I could write about progression, defeat, or success. I could write about pre-show excitement, post-show transition, or the importance of bringing a mirror to the competition venue. I could recommend suit colors, how to wear your hair, or the difference between 4 and 5 inch heels.
There's a lot I could write about when reflecting on this past show season and because of the options, I haven't written anything yet. There are a plethora of themes I've entertained and a surplus of thoughts I could share.
Do I write about what it's like to arrive at a show after 2 years off and not feel confident with my physique? Do I write about how I worked my arse off to make changes and stood incredibly proud four weeks later?
These are all good, true thoughts and I could certainly find enough to write about with each one. But there's a theme that keeps resurfacing, keeps nudging at me, and wants to be shared.
Time and again the only word that continues to reappear in my mind is, quite simply, gratitude.
A plain word not often associated with bodybuilding, fitness, or bikinis but a word I can't seem to shake. When I've thought of flashier, more entertaining, comedic, eye-catching topics, this word just keeps popping into my little blond head.
When I decided to take some time off the stage I didn't know I would have to question if I would ever get back on. I figured I would take a little time, improve, maybe grow some muscles, and then dive right into prep again a year or so later. I had no idea I would move states, get a new job, lose mobility in my body, spend each night with ice under my back, undergo MRIs, and get diagnosed with something that would be part of me for life,
When I was on the hospital bed, after waking up at 3am to work 12 hours, and listening to the whirring and clanking of the MRI; standing on a stage in a bikini was the furthest thing from my mind. I didn't know if I was about to hear good news, bad news, or if I would get home in time to sleep 6 hours before going to work again.
This prep wasn't easy but it was incredible because I was able to do it. After learning what early onset arthritis was and the means to help and improve it, I was able to do this strange, silly sport once again.
When I stood and felt cold spray tan hit my back, I was thankful.

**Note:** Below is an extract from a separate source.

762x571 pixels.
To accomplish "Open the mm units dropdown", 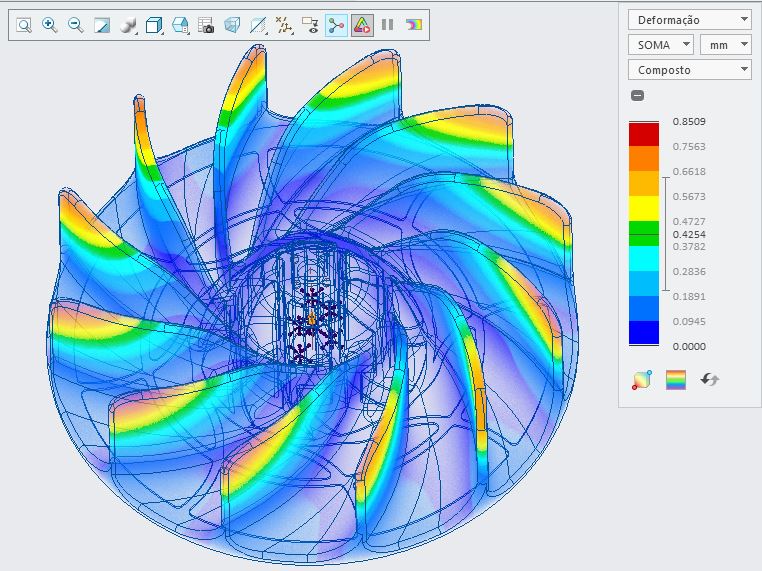I will (726, 44).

When I was able to turn my hips onstage and see my Nana in the crowd, I was thankful. When I danced around with the other ladies backstage, I was thankful.
I am thankful for the man that made me chicken and told me I was beautiful when I posed on Sunday mornings with bedhead and pajamas on. I am thankful for the mom that cheered my name as I strutted and turned. I am thankful for the coach that kept me healthy, energized, and motivated.
I am grateful for each judge that spent their day endorsing a passion. And grateful for each promoter that worked for months so I was able to share smiles with other tanned strangers. And so grateful for each kind word, positive comment, and sincere encouragement from friends, peers, and colleagues.
When you have a passion, as silly as it may be, and you don't know if you will experience it again, you perceive it a bit differently when you do. Little, somewhat insignificant details are clear and wonderful.
Above all else, I am grateful for my body. For the vessel that doesn't just let me stand in high heels and a bikini, but the machine that allowed me to experience a passion once again.
This past show season was incredible because I could do it. It was amazing because my body could move and my mind could comprehend. I took those small things for granted before and now, I am grateful.